_AIM OF THE EXERCISE_:
Lay out everything from the start of the records down to the line containing "reaction-summary: 31 is" as a numbered list, skipping blank lines and leaving the pictures out.

[Saved entries]

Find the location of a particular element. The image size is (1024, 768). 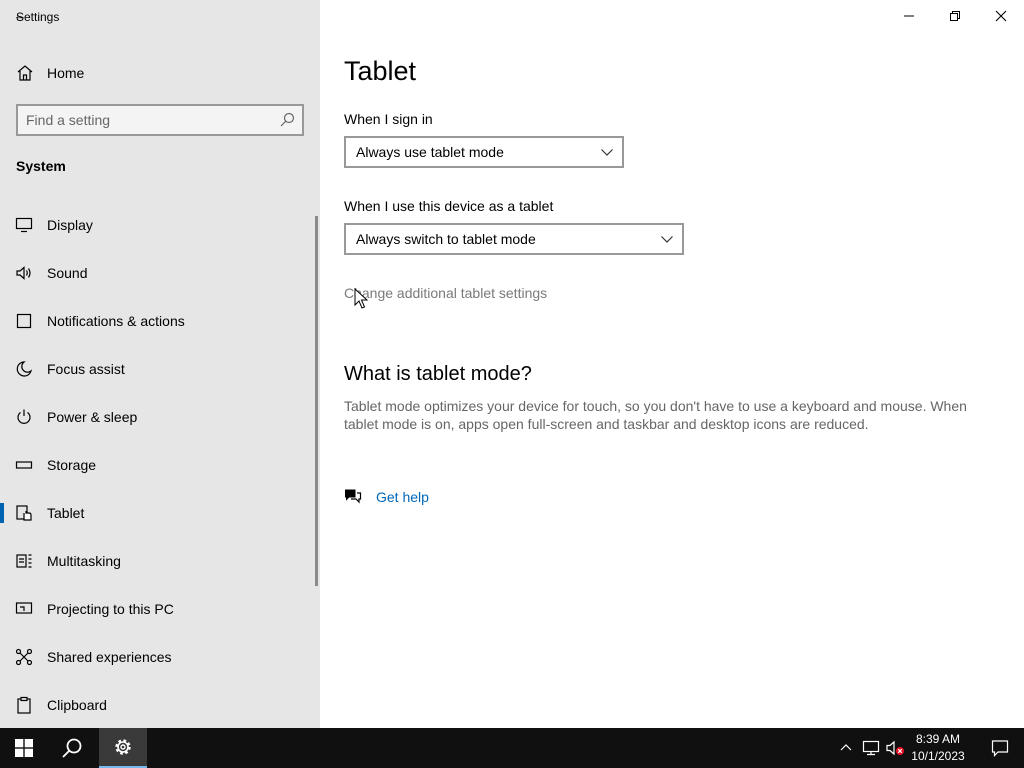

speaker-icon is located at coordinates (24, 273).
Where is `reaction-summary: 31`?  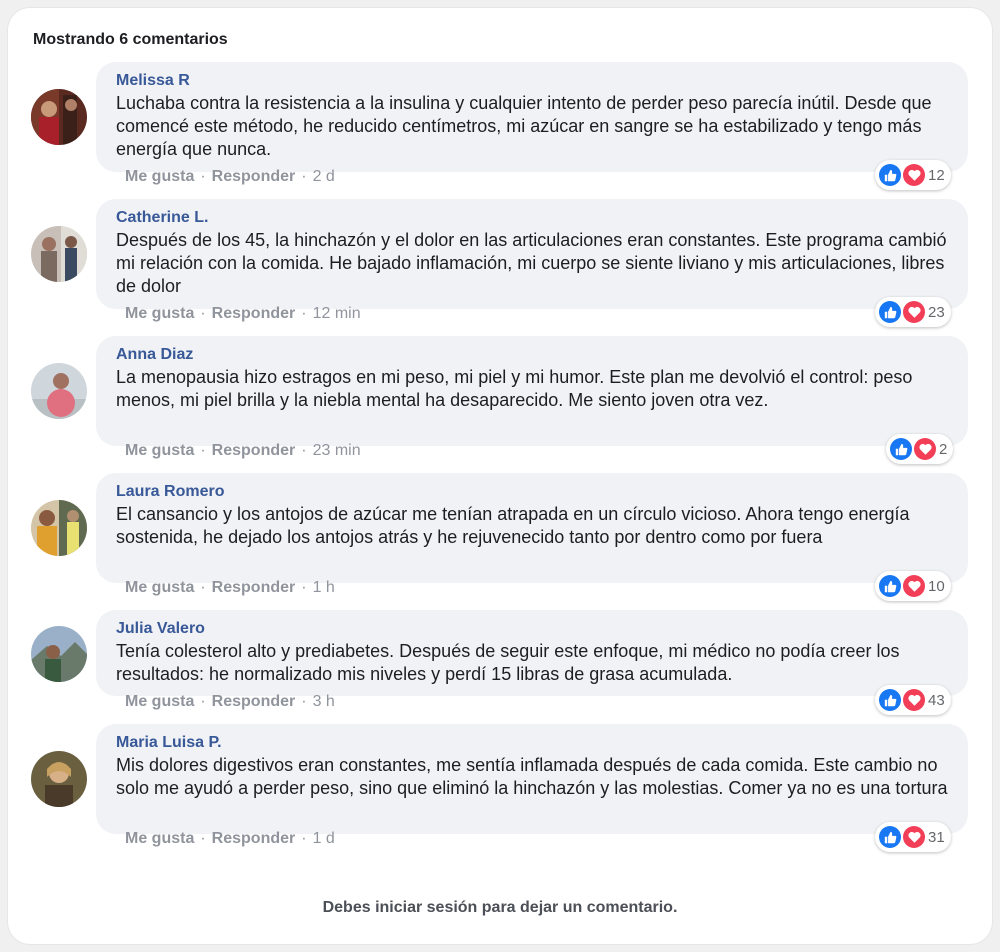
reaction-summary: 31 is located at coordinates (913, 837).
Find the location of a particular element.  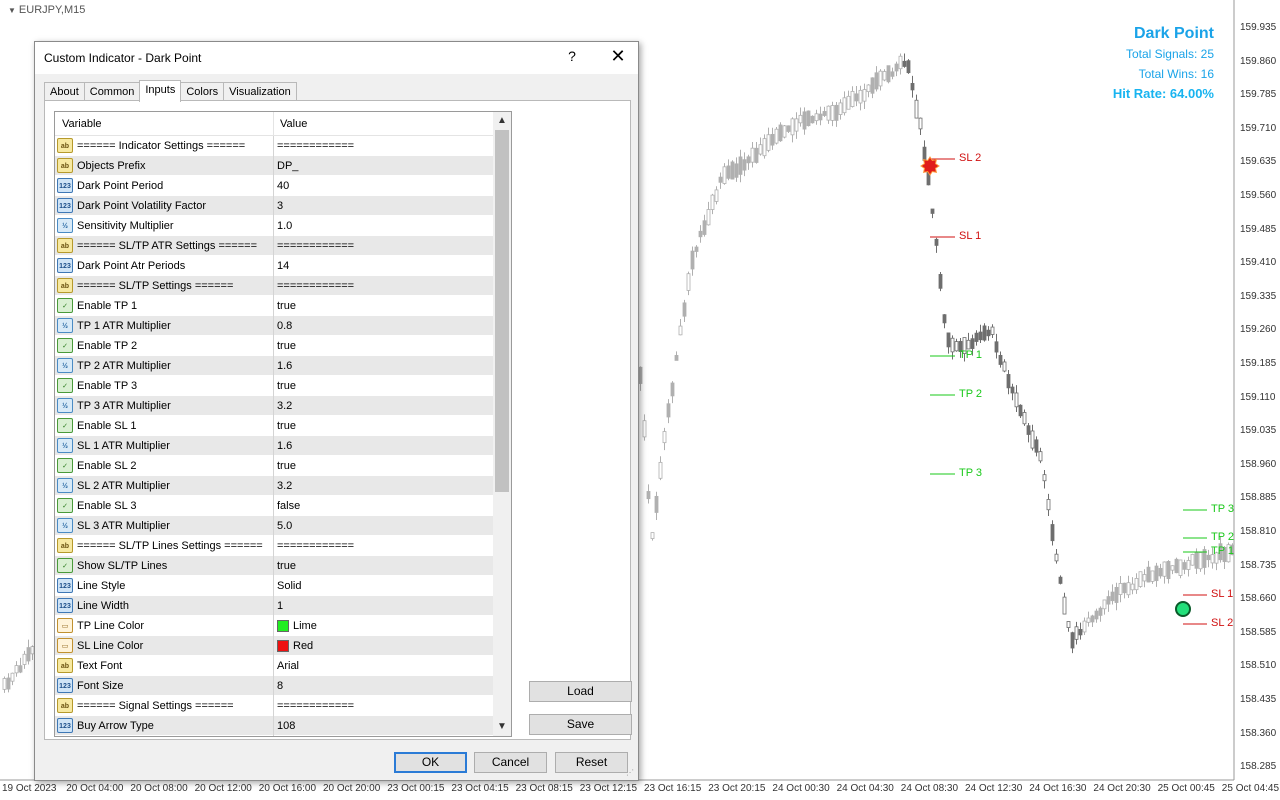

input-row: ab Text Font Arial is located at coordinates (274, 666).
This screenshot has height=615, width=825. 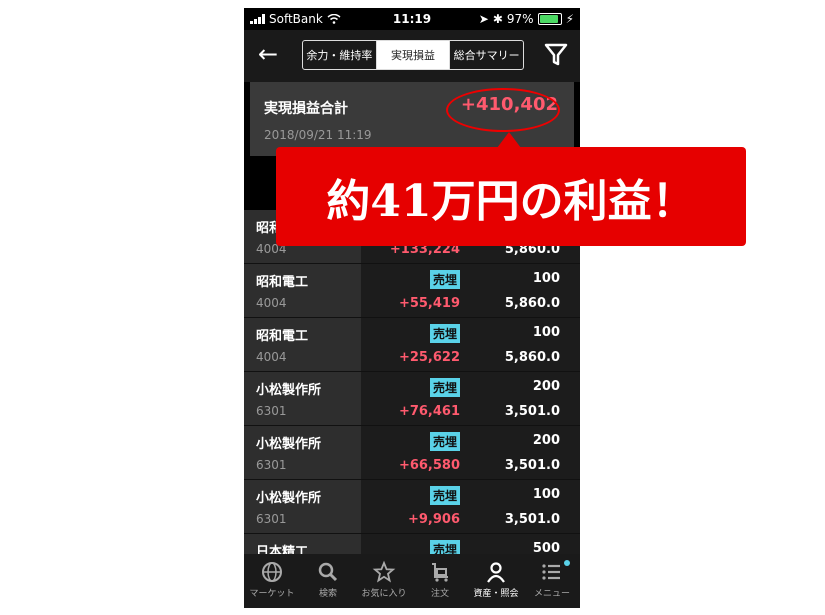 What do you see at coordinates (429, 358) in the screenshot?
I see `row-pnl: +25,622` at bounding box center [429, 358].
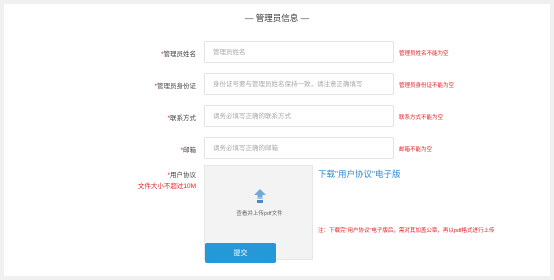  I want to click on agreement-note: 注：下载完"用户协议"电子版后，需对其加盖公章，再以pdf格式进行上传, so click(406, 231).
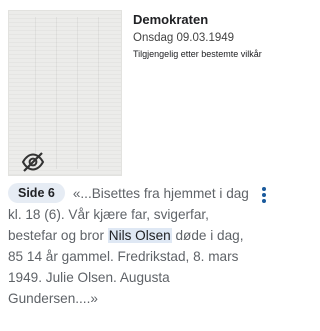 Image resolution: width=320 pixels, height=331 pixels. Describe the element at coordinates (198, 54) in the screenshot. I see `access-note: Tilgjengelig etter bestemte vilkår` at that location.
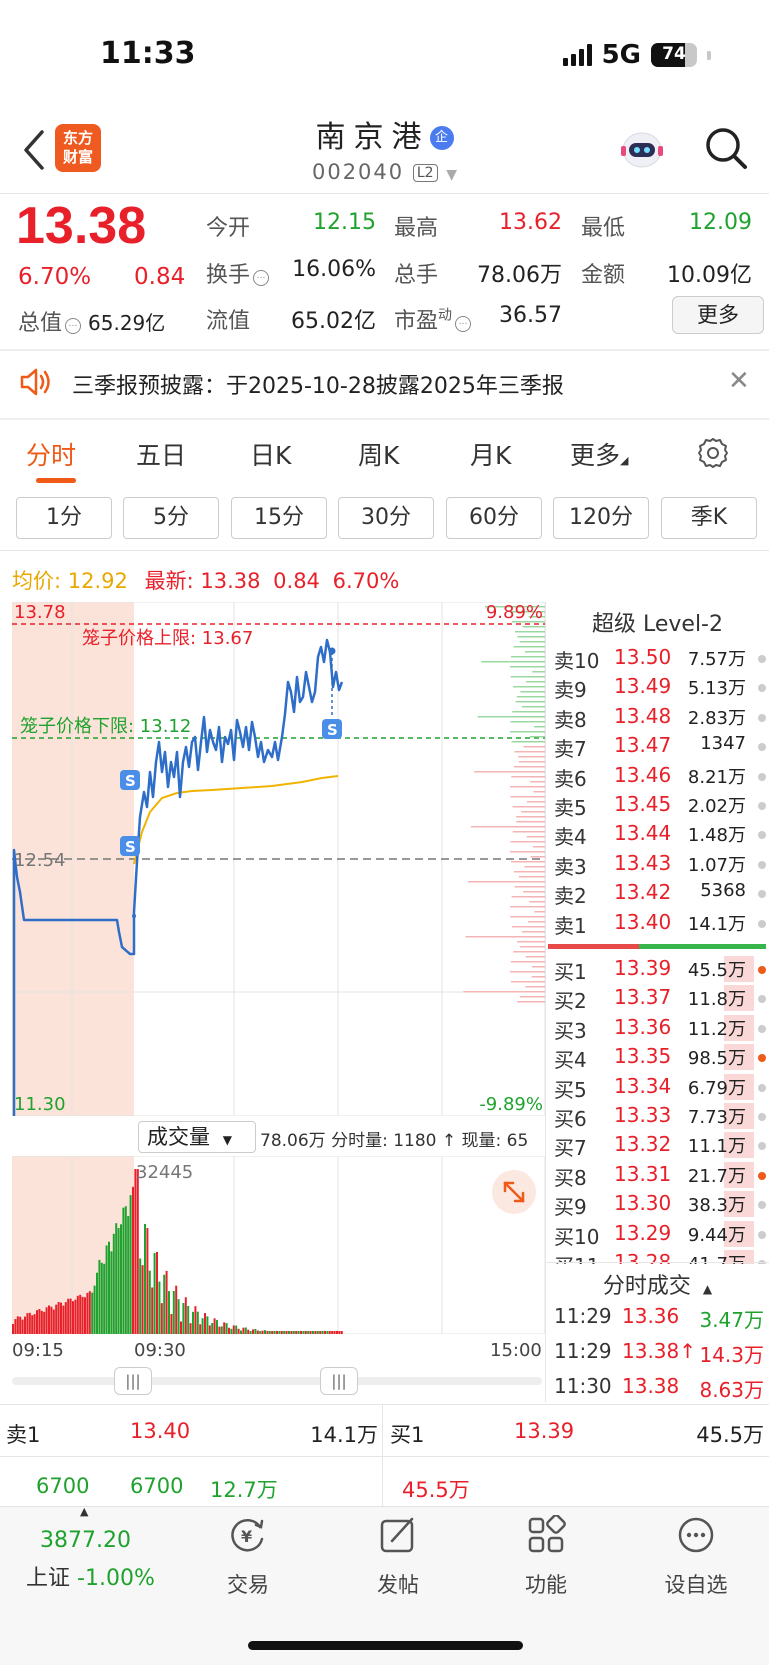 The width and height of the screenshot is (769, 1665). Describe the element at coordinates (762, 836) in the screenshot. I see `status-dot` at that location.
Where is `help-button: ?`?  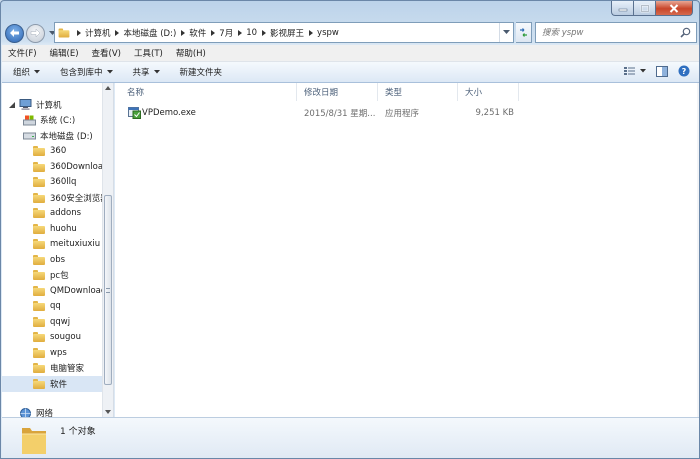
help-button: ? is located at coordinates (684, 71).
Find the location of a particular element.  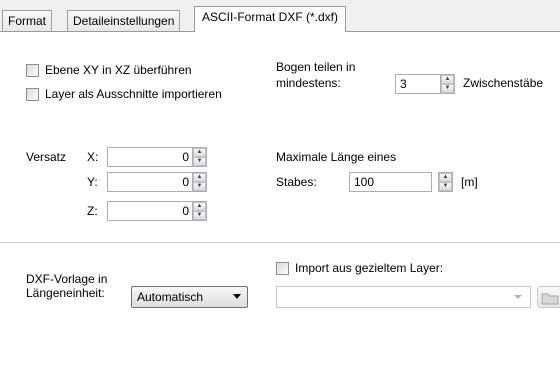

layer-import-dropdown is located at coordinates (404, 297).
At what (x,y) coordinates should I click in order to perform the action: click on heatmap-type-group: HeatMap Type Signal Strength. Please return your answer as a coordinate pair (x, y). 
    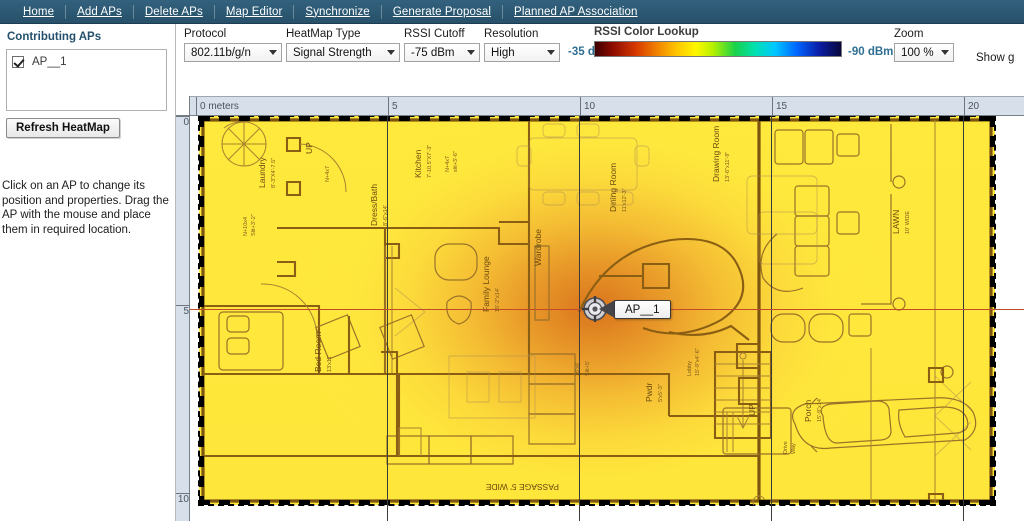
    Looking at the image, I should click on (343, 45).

_RESPONSE_:
1. Find the location of a particular element. The image size is (1024, 768). 
2. speaker-icon is located at coordinates (24, 273).
3. Where is `reaction-summary: 31`?  
4. reaction-summary: 31 is located at coordinates (913, 837).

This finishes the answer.